* [PROBLEM STATEMENT]:
Find each line below that contains the string "Viewport" and copy it.

··········

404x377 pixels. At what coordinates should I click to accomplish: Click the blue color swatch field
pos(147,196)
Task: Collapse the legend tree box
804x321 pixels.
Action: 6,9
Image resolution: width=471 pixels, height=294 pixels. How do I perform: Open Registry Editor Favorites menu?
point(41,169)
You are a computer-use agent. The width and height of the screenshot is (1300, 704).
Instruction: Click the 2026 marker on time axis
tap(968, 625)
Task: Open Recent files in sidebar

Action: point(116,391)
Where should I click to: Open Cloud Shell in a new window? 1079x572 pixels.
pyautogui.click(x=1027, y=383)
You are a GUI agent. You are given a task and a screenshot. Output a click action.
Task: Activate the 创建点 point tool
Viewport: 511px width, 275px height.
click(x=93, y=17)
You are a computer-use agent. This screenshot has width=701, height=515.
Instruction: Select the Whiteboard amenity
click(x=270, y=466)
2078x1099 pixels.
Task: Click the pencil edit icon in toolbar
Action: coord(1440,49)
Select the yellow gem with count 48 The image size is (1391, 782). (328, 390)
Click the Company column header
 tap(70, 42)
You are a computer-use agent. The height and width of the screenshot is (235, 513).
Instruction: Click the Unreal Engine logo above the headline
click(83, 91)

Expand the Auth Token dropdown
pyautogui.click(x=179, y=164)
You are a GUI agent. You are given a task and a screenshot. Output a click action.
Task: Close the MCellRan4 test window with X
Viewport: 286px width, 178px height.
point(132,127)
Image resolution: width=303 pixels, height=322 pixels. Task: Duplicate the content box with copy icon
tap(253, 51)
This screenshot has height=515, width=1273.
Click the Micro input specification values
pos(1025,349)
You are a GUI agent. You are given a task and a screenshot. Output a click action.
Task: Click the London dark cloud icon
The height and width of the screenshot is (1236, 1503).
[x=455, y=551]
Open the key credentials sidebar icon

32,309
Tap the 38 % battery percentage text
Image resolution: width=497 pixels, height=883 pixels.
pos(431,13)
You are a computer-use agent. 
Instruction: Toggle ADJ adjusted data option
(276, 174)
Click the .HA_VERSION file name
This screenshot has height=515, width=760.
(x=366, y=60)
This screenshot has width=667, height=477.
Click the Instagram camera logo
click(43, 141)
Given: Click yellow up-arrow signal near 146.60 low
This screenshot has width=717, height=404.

··········

* [IN RESPONSE]:
Viewport: 511px width, 275px height.
Viewport: 286px width, 178px height.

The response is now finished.